Entries on target coordinates:
»»

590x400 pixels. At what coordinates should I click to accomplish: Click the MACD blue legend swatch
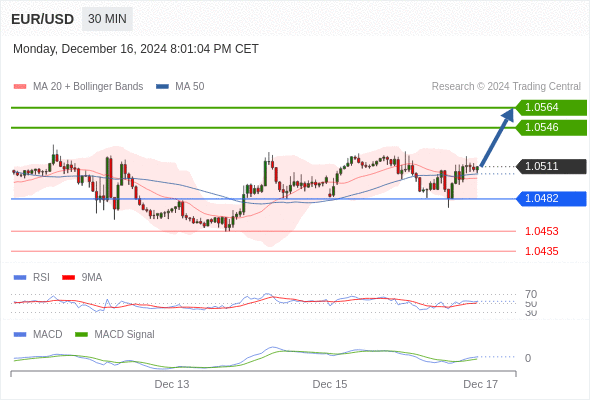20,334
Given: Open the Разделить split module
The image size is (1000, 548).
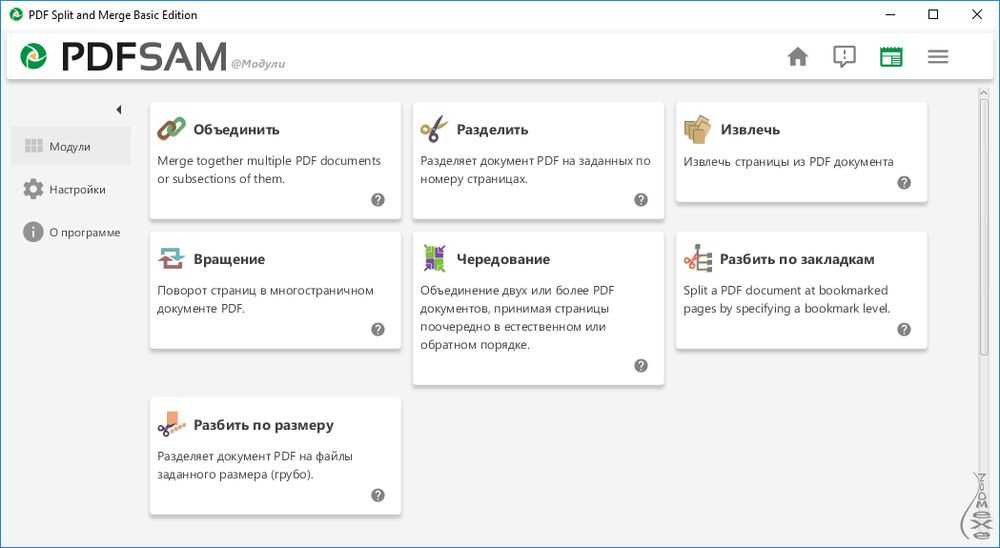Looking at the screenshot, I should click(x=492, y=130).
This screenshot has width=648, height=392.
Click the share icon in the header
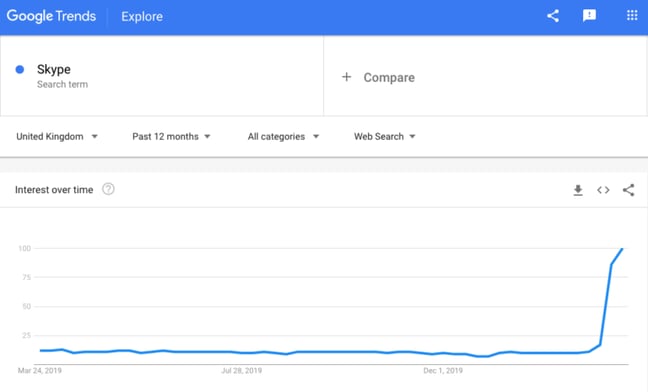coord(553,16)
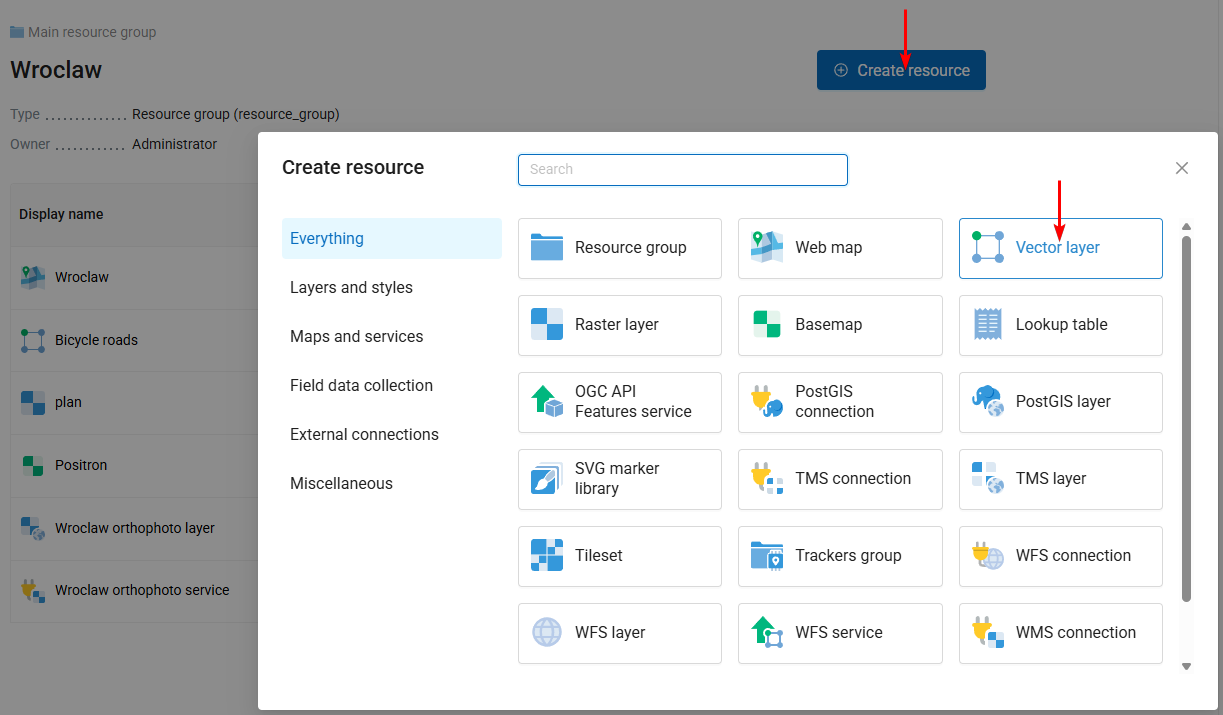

««

Rewrite the data with "header" swapped for "top bar" and everything else unchanged, leaving out the pictures.

**SOLUTION TO THIS EXERCISE:**
590x400 pixels. At what coordinates should I click to accomplish: Click the MACD blue legend swatch
20,334
Given: Open the Разделить split module
The image size is (1000, 548).
Looking at the screenshot, I should click(x=492, y=130).
This screenshot has width=648, height=392.
Click the share icon in the top bar
coord(553,16)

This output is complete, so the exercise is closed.